*Problem description*
Copy out word for word the lines of the records from the one containing "Where should I click to: Click" through the end of the records, including both ends. Leave the pictures out of your answer.

[Entries on finding words and elements]
————————

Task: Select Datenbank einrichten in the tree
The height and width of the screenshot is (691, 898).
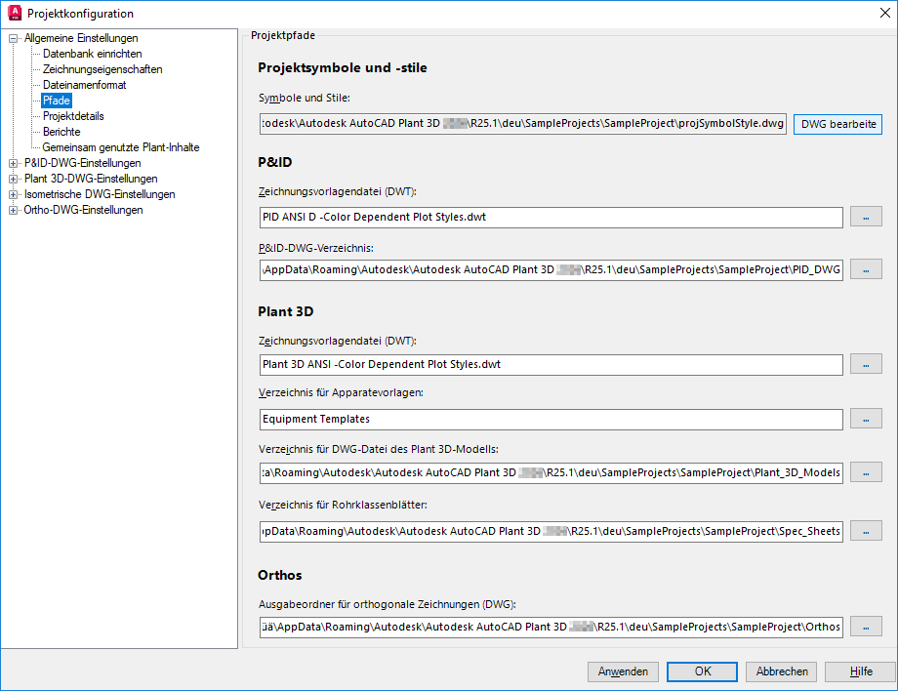Action: coord(92,54)
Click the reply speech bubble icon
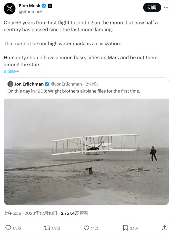 (x=8, y=228)
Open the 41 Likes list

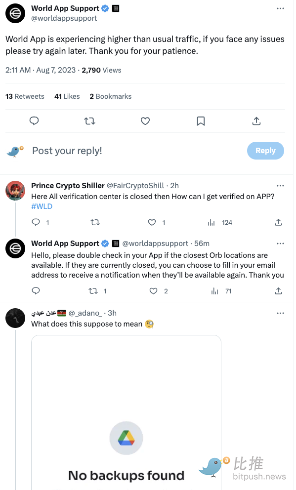pyautogui.click(x=67, y=96)
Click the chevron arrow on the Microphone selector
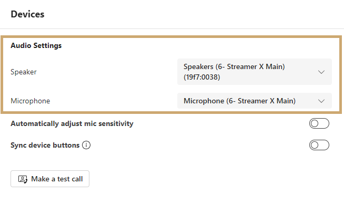 click(x=321, y=101)
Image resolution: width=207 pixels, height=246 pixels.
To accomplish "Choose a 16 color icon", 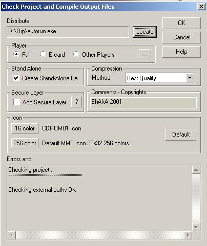I will (x=25, y=128).
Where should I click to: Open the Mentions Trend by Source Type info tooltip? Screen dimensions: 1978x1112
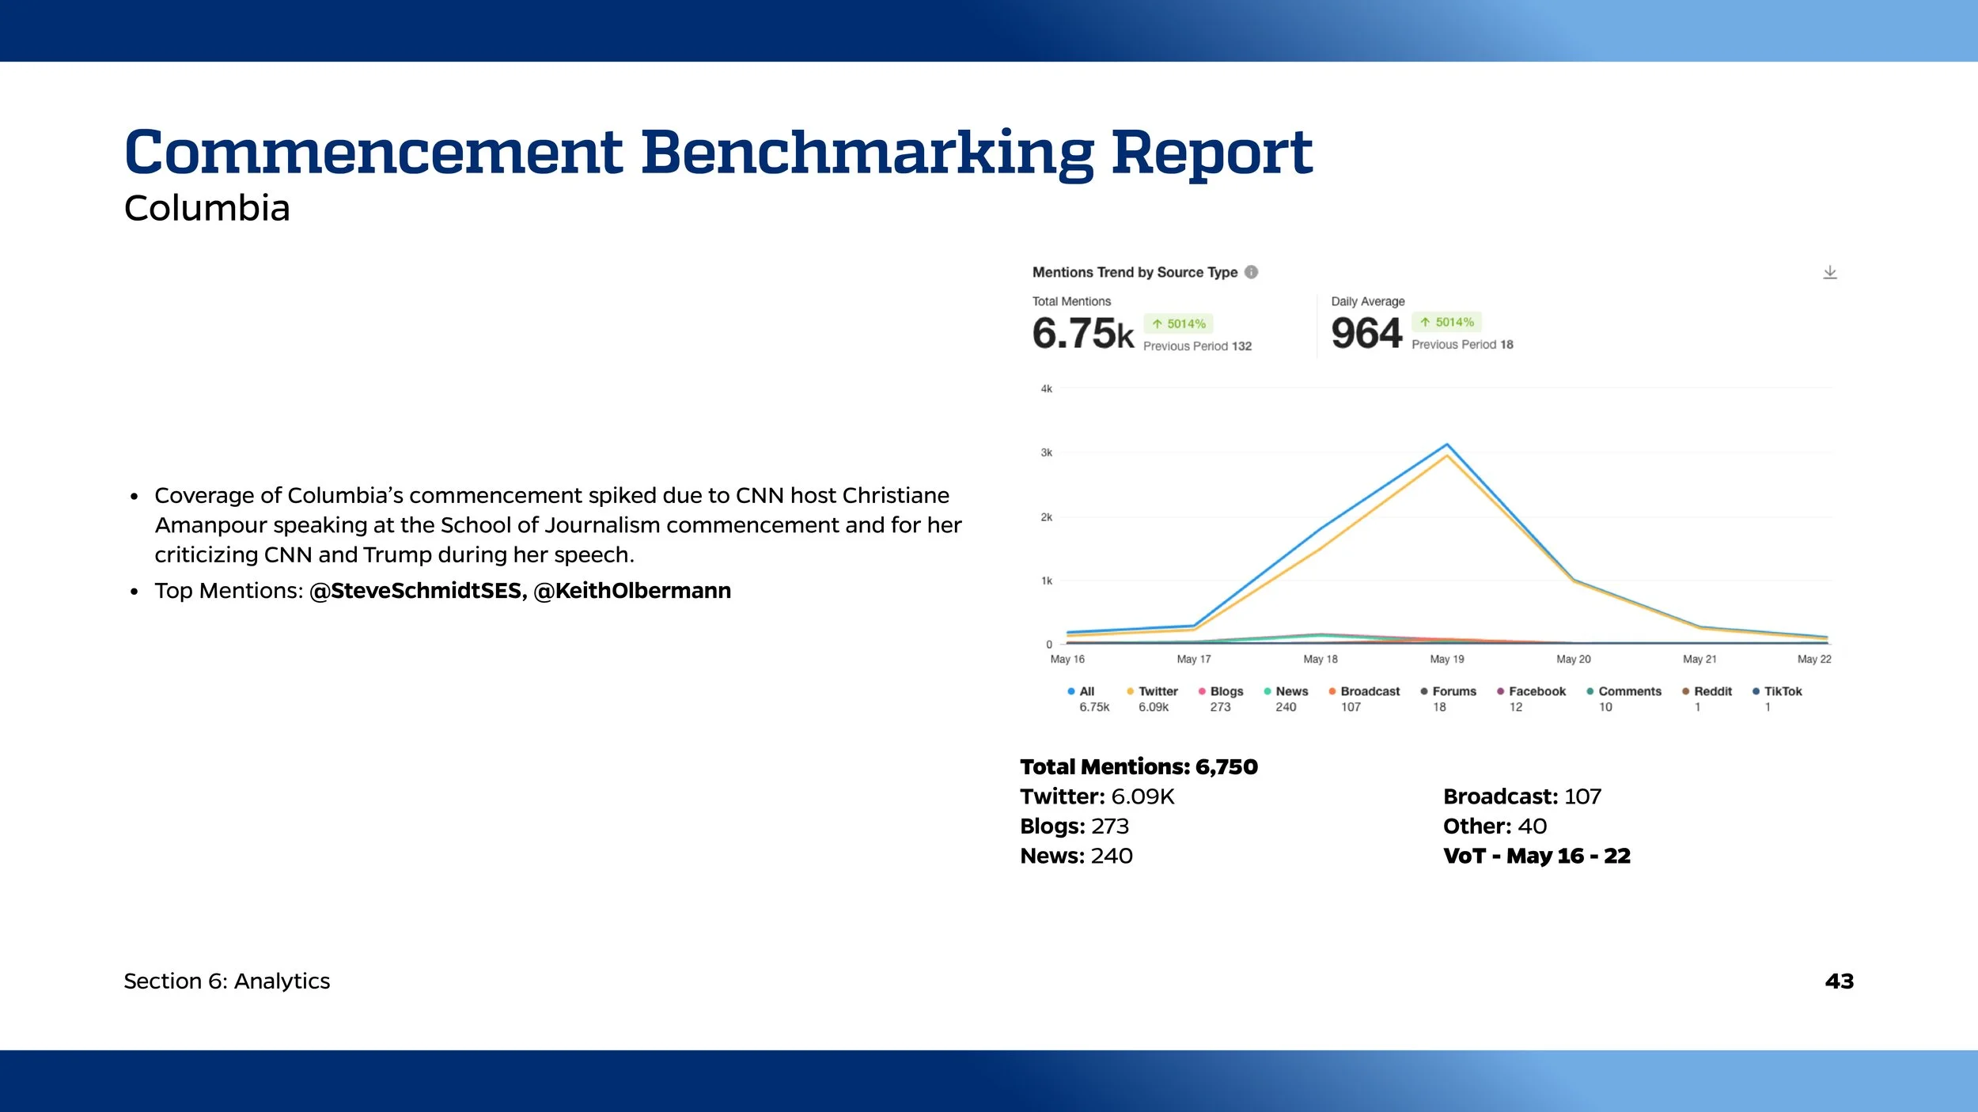pyautogui.click(x=1251, y=272)
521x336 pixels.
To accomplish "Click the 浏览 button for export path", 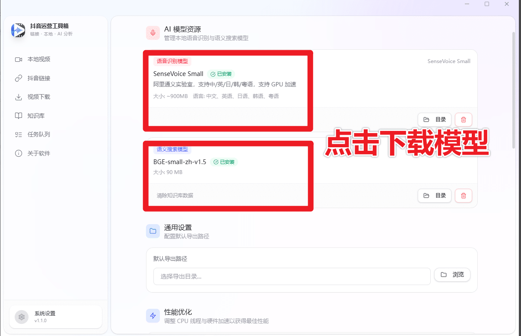I will pos(452,274).
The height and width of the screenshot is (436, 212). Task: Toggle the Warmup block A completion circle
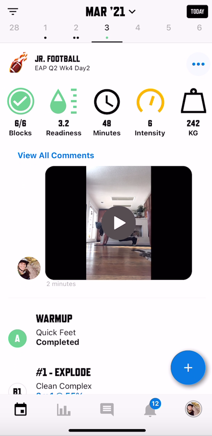tap(18, 338)
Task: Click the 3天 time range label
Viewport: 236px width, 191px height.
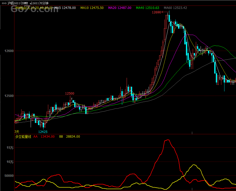Action: 17,132
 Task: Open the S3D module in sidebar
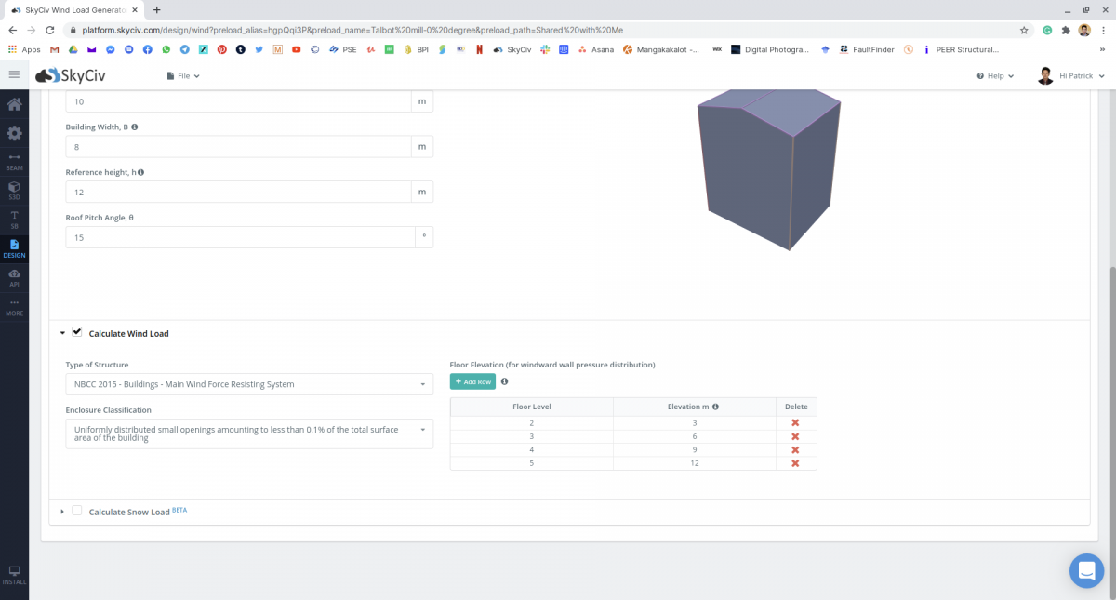[14, 190]
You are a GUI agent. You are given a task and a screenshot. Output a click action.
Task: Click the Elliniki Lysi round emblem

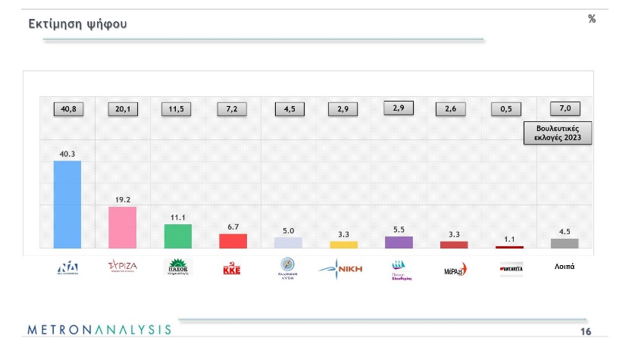[x=288, y=268]
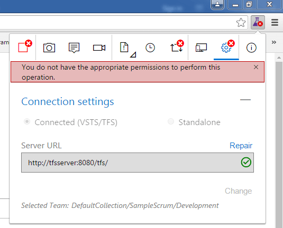Dismiss the permissions error message

256,67
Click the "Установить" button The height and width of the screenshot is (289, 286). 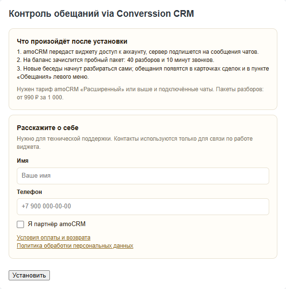click(x=29, y=275)
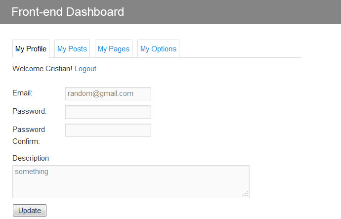Focus the Password Confirm input box
This screenshot has height=219, width=341.
108,131
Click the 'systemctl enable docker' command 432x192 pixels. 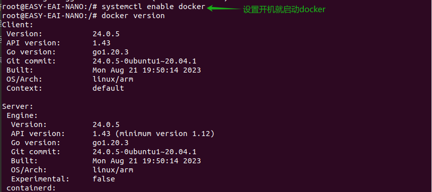point(153,7)
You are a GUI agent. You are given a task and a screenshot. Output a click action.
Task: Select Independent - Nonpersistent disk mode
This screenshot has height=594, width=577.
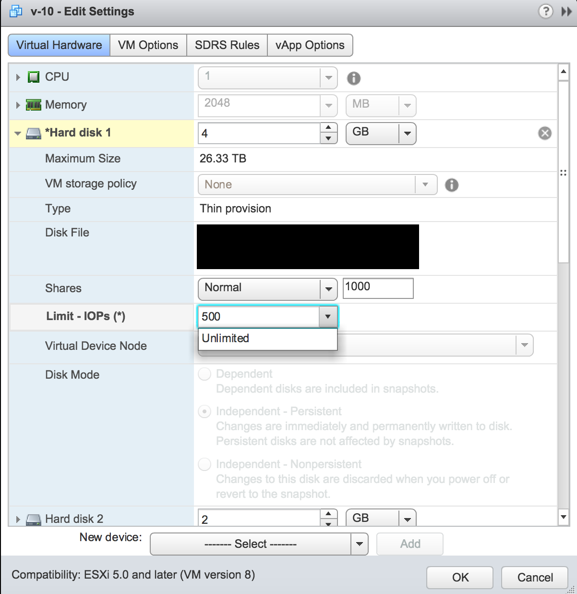pos(204,464)
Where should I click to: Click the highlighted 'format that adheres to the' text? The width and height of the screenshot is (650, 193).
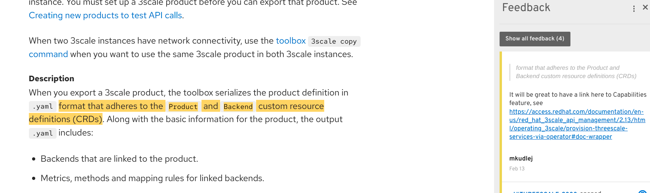[111, 106]
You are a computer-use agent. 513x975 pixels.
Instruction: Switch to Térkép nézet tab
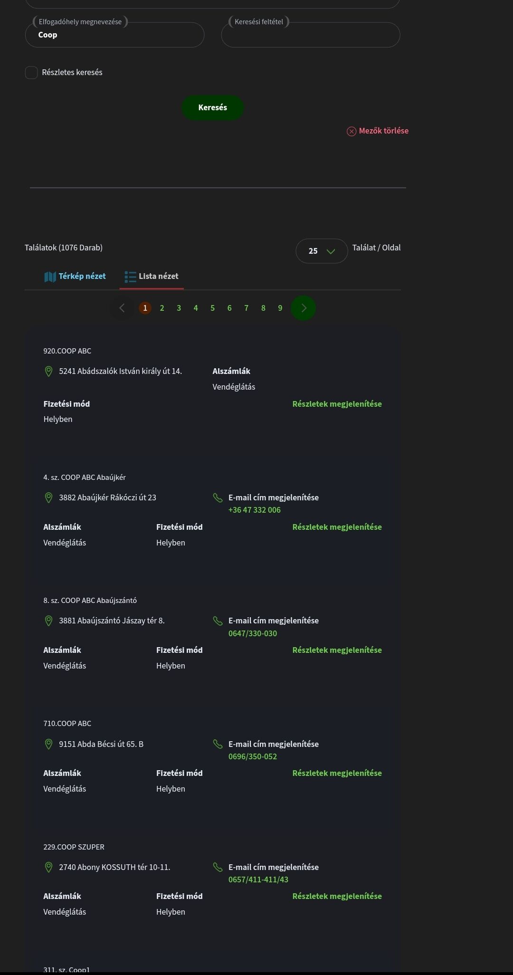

————————

*Written response*
Where should I click to: Click the highlighted 'format that adheres to the' text? The width and height of the screenshot is (650, 193).
[111, 106]
You are a computer-use agent. 513x975 pixels.
Instruction: Switch to Térkép nézet tab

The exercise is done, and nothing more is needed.